Zuvor hatten wir bei der DekaBank eine Inhouse-Lösung in Betrieb. Wir brauchten aber ein neues Tool, das den Anforderungen ? beispielsweise des Realtime-Tradings ? bestmöglich entspricht und gleichzeitig das Kontrahentenrisiko online überwachen kann. Es geht unter Gesichtspunkten des Risikomanagements nicht, wenn man erst am Mittag weiß, was morgens um neun Uhr Stand der Dinge war. Wir vertreten bei der DekaBank die Auffassung, dass wir nicht alles selber machen müssen, sondern da, wo wir gute Standardprodukte am Markt haben, diese auch nutzen. So sind wir auf die Lösung FinanceKit von Trema gekommen.
Hatten Sie bei der Einführung eines so umfassenden Systems keine Bedenken?

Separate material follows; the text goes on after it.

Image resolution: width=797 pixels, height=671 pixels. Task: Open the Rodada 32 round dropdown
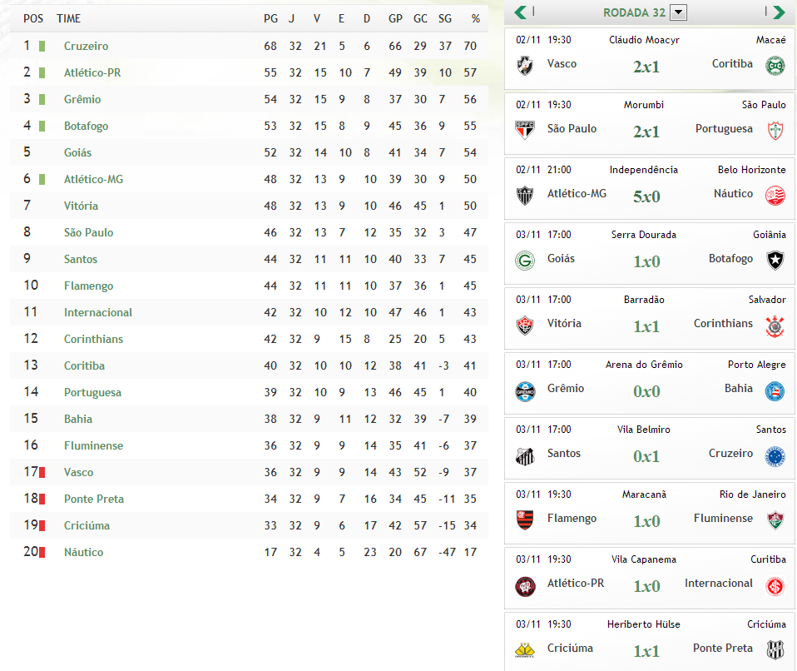point(679,12)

Die größte Herausforderung bestand darin, dass wir aufgrund der technischen Gegebenheiten einen »Big Bang« durchführen mussten. Das heißt, dass bis Freitagabend noch das alte System in Betrieb war, ab Montagmorgen aber das Neue laufen musste. Dieser Übergang erfolgte reibungslos. Insgesamt dauerte der Implementierungszeitraum rund 15 Monate. Vor allem die Integration in die bestehende Systemarchitektur mit dem Aufbau der Schnittstellen hat sich als sehr aufwendig herausgestellt.
Thema Upgrades. Wie sehen Sie in diesem Bereich die Einführungen bei der DekaBank?
Es gibt jedes Jahr eine große Einführung, den so genannten »Major Release« mit jeder Menge funktionaler Erweiterungen. Man muss darauf sorgfältig vorbereitet sein. Der gesamte Cashflow unserer Bank wird über das neue Tool verarbeitet. Die Ende 2002 eingeführte Software hat sich seitdem weiterentwickelt. Es gab viel Sonderentwicklungen für unsere Zwecke, die nun auch anderen Kunden zur Verfügung stehen.
Wann ist aus Ihrer Sicht der Zeitpunkt gekommen, eine neue Technologie einzuführen?
Wir haben viele wichtige Technologietrends in den vergangenen Jahren gesehen. Letztlich ist die Funktionalität unser Treiber. Als Beispiel kann ich ihnen die althergebrachte Technik unserer IBM-Mainframes nennen, die wir heute nach vielen Jahren in speziellen Einsatzgebieten immer noch nutzen. Sie ist zwar alt, aber ausgereift. Da gibt es keinen Grund zu wechseln, es sei denn, die neue Technologie ist erwiesenermaßen billiger. Denn die Total Cost of Ownership müssen minimal bleiben. Neue Funktionalitäten, besonders im Handel, lassen sich allerdings nur auf modernen Technologien effizient abbilden.